◆ **DIRECTIONS**:
Return the whole listing exactly, omitting the pictures.

◆ **DATA FOR ANALYSIS**:
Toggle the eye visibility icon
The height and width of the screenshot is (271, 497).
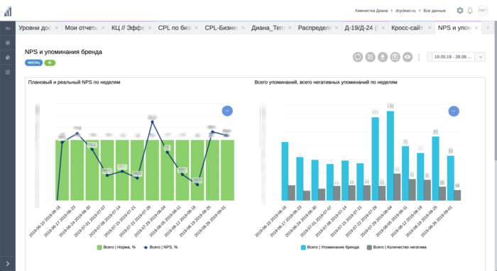click(408, 57)
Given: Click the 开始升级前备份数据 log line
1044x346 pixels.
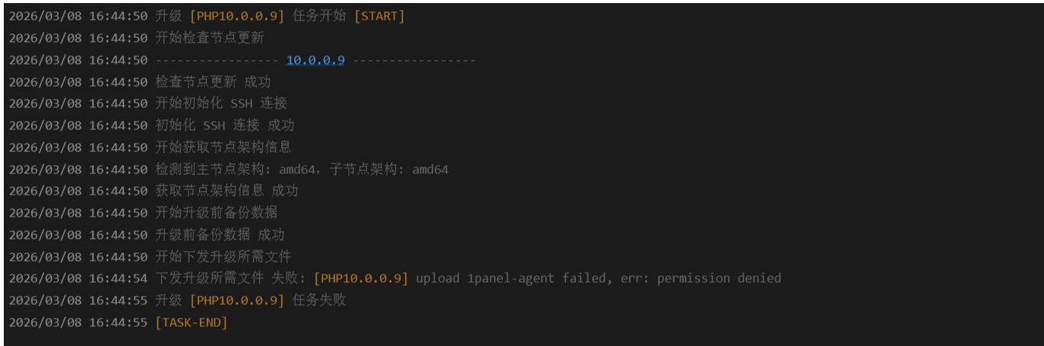Looking at the screenshot, I should [217, 213].
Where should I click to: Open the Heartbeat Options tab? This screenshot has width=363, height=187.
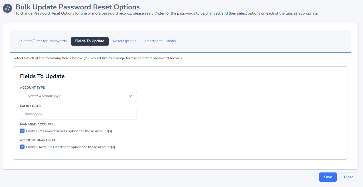[x=160, y=41]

◆ **SOLUTION FOR THIS TASK**:
Toggle the eye visibility icon
The height and width of the screenshot is (271, 497).
click(408, 57)
Given: Click the 开始升级前备份数据 log line
1044x346 pixels.
Looking at the screenshot, I should [217, 213].
Where should I click to: Open the Heartbeat Options tab? This screenshot has width=363, height=187.
[x=160, y=41]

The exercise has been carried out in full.